I appreciated this comment made on this issue over at www.dailykos.com:

"We have Republican legislatures mandating that doctors tell women that abortion is linked to breast cancer which is a lie. Republican legislatures will cover up for a doctor who lies to a woman screening for birth defects if the doctor chooses to tell here there are none, even if there are. Republican legislatures are ordering doctors to perform unnecessary medical test on some women. Republican legislatures have outlawed the ability of dairies to label their products as free of growth hormones. Not making any health claims about it but just putting the fact that they're not there on the label so that people can choose.

And now, a Republican legislature is barring doctors from discussing environmental carcinogens, even if they are seeing effects in their patient population.

How dare any one of them ever utter the word tyranny in association with Democrats wanting people to have access to health care. Who are the tyrants in this picture? They are legislating lies and barring the free flow of information. This is outrageous."

JPZenger

(6,819 posts)
15. Pitt Professor of Environmental Health Speaks Out Against New Pa. Fracking Secrecy Law
Mon Mar 19, 2012, 01:57 PM
Mar 2012
http://www.post-gazette.com/stories/opinion/perspectives/the-pennsylvania-gas-law-fails-to-protect-public-health-221830/?p=0

Excerpts:

Authors: Dr. Bernard Goldstein is emeritus professor in the U. Pitt Graduate School of Public Health's Department of Environmental and Occupational Health ( www.publichealth.pitt.edu ). Jill Kriesky is senior project coordinator at the school's Center for Health Environments and Communities.

"...Corbett recently signed a bill that goes beyond just ignoring concerns about the potential human health effects of Marcellus Shale drilling, it retains some of the worst aspects of industry secrecy about proprietary hydrofracking chemicals while making unethical demands on physicians. Imagine a physician caring for a child whose illness might have been caused by long-term exposure to a proprietary fracking chemical while playing near a drill site. Assume that after signing a legally binding nondisclosure agreement, the physician is given the identity of the chemical and comes to believe it caused the illness. What can the physician tell the families of other neighborhood children who play in the same field?

Under the newly enacted law..., a physician may receive information about a proprietary chemical used in the fracking process, but the physician must agree to not reveal this information to the public.
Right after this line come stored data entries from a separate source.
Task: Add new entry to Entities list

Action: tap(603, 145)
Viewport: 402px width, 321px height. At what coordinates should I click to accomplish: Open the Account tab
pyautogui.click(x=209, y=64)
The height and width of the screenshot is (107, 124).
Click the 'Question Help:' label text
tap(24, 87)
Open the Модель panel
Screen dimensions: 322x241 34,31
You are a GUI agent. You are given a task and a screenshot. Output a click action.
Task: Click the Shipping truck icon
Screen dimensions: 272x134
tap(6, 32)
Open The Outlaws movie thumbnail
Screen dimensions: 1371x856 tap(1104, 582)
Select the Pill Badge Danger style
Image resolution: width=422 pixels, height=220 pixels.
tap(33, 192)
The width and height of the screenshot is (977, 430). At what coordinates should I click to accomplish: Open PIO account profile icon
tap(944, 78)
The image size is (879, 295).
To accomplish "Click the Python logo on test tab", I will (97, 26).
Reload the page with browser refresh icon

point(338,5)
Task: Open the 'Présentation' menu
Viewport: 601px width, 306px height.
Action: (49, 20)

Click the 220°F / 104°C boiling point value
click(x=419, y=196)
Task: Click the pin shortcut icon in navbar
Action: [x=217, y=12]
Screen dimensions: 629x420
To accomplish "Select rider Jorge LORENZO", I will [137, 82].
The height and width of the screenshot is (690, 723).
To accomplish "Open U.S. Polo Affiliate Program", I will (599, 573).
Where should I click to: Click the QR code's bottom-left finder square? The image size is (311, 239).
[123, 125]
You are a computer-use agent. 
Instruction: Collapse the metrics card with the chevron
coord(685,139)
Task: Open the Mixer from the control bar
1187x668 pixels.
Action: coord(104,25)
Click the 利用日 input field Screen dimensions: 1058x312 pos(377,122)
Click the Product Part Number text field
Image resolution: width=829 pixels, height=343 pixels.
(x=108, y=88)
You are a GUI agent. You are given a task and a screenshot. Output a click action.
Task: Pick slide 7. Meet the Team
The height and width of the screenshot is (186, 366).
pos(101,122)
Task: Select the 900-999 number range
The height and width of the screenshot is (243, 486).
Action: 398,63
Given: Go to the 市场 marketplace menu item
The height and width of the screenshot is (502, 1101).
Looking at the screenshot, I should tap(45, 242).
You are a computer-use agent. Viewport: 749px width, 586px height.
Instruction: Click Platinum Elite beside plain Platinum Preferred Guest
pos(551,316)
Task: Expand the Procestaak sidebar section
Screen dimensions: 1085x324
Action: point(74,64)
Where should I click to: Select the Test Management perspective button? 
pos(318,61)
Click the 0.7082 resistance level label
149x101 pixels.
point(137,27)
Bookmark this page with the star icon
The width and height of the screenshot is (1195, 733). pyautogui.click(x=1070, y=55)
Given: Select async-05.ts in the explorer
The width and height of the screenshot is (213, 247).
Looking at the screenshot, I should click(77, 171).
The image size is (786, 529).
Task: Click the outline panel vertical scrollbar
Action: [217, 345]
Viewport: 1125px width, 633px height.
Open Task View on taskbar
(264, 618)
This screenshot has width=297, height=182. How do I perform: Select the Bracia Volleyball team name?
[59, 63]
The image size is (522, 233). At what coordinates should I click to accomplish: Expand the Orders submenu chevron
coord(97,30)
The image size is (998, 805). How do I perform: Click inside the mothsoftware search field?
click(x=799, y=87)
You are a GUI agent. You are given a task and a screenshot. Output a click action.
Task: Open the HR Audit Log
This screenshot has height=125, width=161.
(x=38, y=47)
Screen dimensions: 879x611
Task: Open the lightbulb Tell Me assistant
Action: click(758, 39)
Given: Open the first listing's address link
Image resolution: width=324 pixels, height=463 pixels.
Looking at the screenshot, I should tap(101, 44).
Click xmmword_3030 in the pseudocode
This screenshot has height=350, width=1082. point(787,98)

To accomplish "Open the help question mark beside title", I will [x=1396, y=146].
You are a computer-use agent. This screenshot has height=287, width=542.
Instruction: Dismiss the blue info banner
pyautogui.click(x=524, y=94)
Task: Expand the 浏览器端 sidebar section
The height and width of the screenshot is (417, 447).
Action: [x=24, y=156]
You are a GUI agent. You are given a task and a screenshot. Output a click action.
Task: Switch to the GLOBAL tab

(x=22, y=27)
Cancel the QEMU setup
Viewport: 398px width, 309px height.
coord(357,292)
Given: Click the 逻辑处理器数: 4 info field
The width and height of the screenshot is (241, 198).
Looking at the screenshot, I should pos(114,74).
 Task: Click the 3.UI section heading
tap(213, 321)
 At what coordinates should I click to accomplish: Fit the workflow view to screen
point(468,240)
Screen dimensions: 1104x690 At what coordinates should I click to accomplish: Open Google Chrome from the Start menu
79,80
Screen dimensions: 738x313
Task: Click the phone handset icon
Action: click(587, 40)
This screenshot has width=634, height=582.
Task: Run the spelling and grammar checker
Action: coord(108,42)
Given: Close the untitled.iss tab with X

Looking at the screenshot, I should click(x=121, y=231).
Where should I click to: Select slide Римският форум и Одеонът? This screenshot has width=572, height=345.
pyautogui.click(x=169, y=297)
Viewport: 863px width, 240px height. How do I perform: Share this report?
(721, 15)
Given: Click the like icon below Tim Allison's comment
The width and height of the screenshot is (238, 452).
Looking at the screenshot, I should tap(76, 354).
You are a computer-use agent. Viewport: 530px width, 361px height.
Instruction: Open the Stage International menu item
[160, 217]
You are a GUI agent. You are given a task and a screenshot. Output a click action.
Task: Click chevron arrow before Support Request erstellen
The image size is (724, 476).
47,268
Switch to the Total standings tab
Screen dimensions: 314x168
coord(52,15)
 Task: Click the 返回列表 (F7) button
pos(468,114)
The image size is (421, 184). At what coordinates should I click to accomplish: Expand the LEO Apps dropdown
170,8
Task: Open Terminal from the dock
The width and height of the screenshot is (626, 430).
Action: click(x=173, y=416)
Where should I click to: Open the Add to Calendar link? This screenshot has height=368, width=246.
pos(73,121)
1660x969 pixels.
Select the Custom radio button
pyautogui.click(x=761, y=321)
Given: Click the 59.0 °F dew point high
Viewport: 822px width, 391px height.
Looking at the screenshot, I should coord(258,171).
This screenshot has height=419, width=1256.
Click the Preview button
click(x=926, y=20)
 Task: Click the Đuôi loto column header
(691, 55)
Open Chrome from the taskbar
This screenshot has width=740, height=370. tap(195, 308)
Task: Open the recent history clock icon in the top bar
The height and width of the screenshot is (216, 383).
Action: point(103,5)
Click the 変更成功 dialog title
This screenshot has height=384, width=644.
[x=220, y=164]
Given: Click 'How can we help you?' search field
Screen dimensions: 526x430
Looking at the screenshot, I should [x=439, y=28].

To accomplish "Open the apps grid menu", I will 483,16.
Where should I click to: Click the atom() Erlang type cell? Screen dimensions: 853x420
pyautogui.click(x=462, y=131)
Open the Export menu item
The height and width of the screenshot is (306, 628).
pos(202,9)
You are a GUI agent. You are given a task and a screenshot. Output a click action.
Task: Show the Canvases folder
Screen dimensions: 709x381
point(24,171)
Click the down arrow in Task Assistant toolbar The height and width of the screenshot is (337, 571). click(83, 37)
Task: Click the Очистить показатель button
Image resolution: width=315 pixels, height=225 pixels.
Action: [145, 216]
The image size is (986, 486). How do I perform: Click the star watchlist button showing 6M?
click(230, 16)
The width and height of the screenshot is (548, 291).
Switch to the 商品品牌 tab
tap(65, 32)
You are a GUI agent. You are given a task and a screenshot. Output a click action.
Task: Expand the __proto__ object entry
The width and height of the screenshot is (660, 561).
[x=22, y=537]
The law also allows the company to keep secret from physicians information about agents that come up from the ground during drilling, such as natural gas constituents -- which themselves can be toxic -- and naturally occurring toxic agents such as arsenic, barium, brine components and radioactive compounds dissolved in flowback water. Nor can public health authorities begin with knowledge of a secret chemical and ask whether there is an increase in an illness that the chemical is known to cause.

Drillers should have an affirmative duty to know what dangerous chemicals they are introducing into the environment. Instead, the bill is laced with excuses: "the vendor didn't tell us" or "it was unintentional" or "it must be due to a chemical reaction." But chemicals inherently react with each other -- that is their nature. By making ignorance an excuse, the law absolves drillers from doing their homework.

... the governor's Marcellus Shale Advisory Commission was charged with protecting the environment and citizens' health and welfare....Yet the governor's 32-member commission included no health professionals, and the seven state agencies involved did not include the state Department of Health."




Curmudgeoness

(18,219 posts)
16. You are fucking kidding me!!!!
Mon Mar 19, 2012, 09:54 PM
Mar 2012

I only hope that every doctor in this state decides to do the right thing and do some civil disobedience. Seems to me that the doctors have a pretty good lobby with the AMA, and they should be able to expose this and fight it----if they want to.

I, for one, intend to have a conversation with my doctor about his reaction to this and what he would do.